Matthew 23 is precisely what this post is all about. I won’t post the entire chapter here, but I have included the video from the film “Jesus of Nazareth” below that illustrates that particular chapter of Matthew quite well. As the scriptures tell us, Jesus raised a man from the dead…RAISED A MAN FROM THE DEAD…in the presence of many people, and upon entering Jerusalem, instead of entering triumphantly on a majestic steed, he rode on the foal of an ass…he rode a humble and small donkey. The historical significance of this cannot be understated. In those days, Caesar was “god” and the Roman Empire was THE empire.
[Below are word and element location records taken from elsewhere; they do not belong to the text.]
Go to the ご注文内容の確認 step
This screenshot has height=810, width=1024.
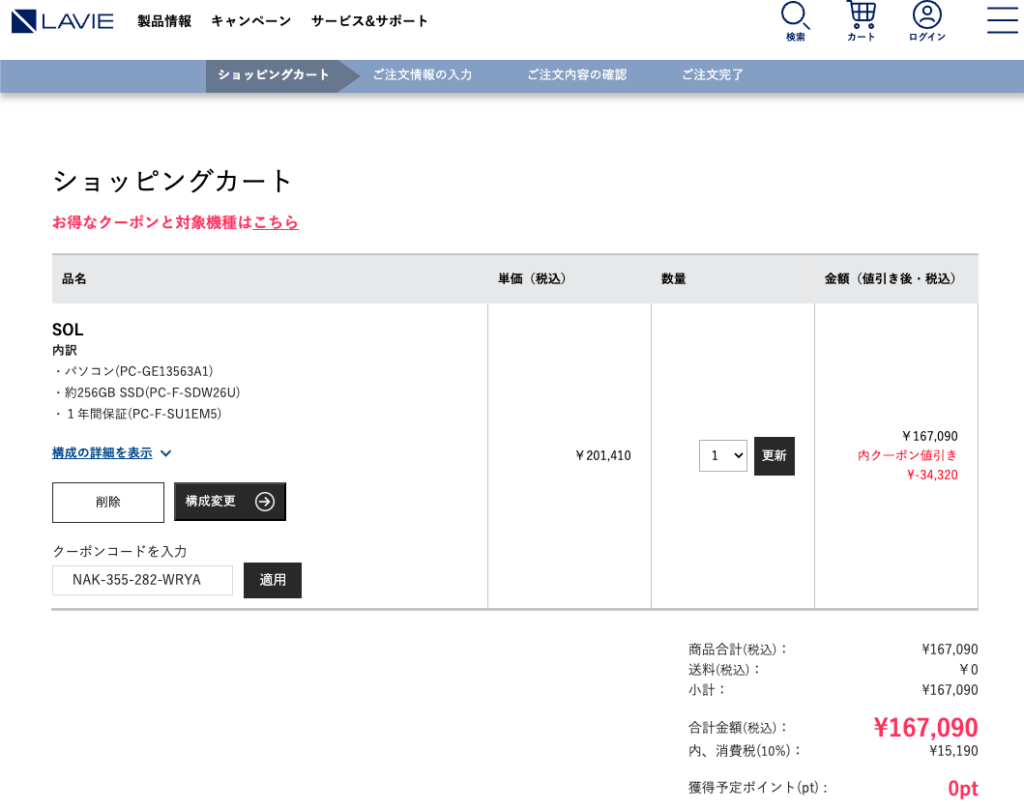click(577, 75)
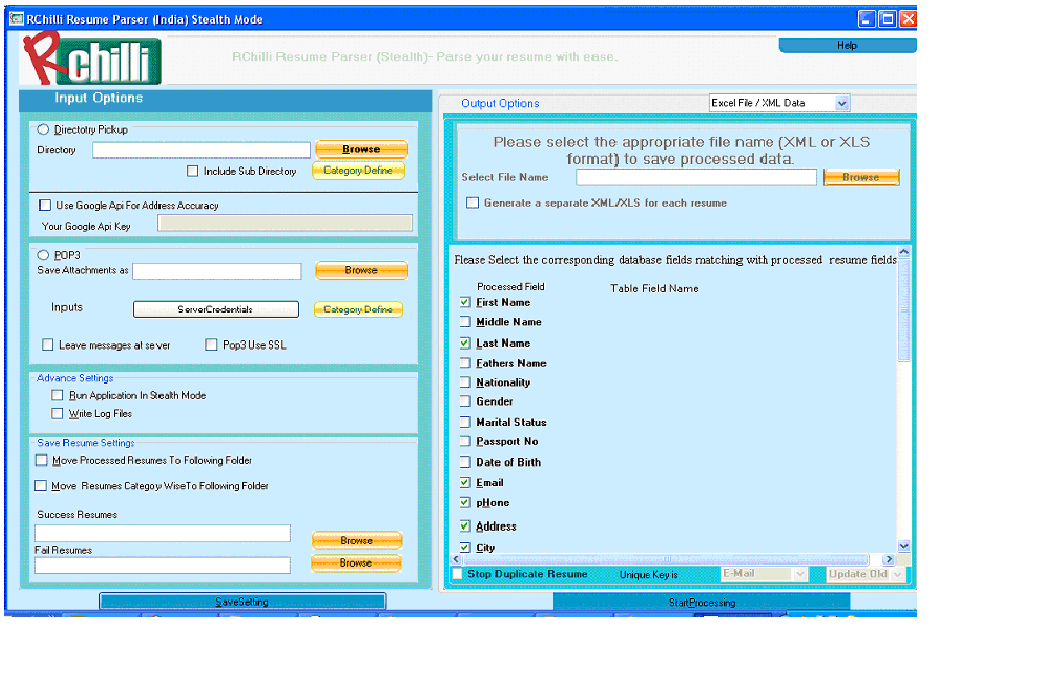Enable Stop Duplicate Resume checkbox
The height and width of the screenshot is (696, 1056).
(458, 574)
There was no other king or god but Caesar, who was believed to be the “son of the gods” by the Romans. When Caesar came, there was a great entrance, with majestic steeds and chariots and fanfare…this was the Emperor himself…the “god” whom all must bow down to or be killed! When the real and true God actually enters, he rides in on the child of an ass…not even the ass itself…and people wave and lay palm branches at His feet. It was pure mockery of the empire, dangerous or bold, however you count it, but it showed the humility and humor of the true King. Of course, despite the pep rally that Jesus received, many of the same people who proclaimed “Hosanna!” also called for his crucifixion not much later when he said things they did not like, such as,
“Woe to you, Scribes & Pharisees, hypocrites all!” or “Do not place treasures for yourselves on the earth, where moths and corrosion disfigure and where thieves break in and steal. But place treasures for yourselves in Heaven, where neither moths nor corrosion disfigure and where thieves neither break in nor steal. For where your treasure is, there is your heart also...” – Matthew 23:13-14 & 6:19-21
Humans are fickle it would seem, and so is life itself. It is fleeting and fading and is gone in a flash. We are but asses and dust, storing up treasures for moth and rust to destroy. Perhaps we all should be listening to the words of the man we claim to be our Savior, and store up treasures in Heaven instead…and the only way to do that, at least by His command, is to love everyone as much as you love yourself and leave the judging to God. If your treasure is in feeling safe and secure and a part of the religious elite here and now, then your heart will be there also, and it can’t help but be corrupted by those things. If, however, your treasure is in a world that surpasses pain and labels and the feeling of superiority over one another, and rejoices in love and mercy, then you will already see that it is something worth working towards here and now, and you need no more faith than the tiniest bit contained in the mustard seed to see that “Thy Kingdom come, Thy Will be done, on earth as it is in heaven” is already possible if you yourself start to make it so yourself. What say you? Will you be asses and dust trusting in moth and rust, or will you choose the Cross and crucify your own self-righteousness to truly become the answer to the prayers others pray; for mercy, for justice, for peace, for faith, and above all for friendship and for love?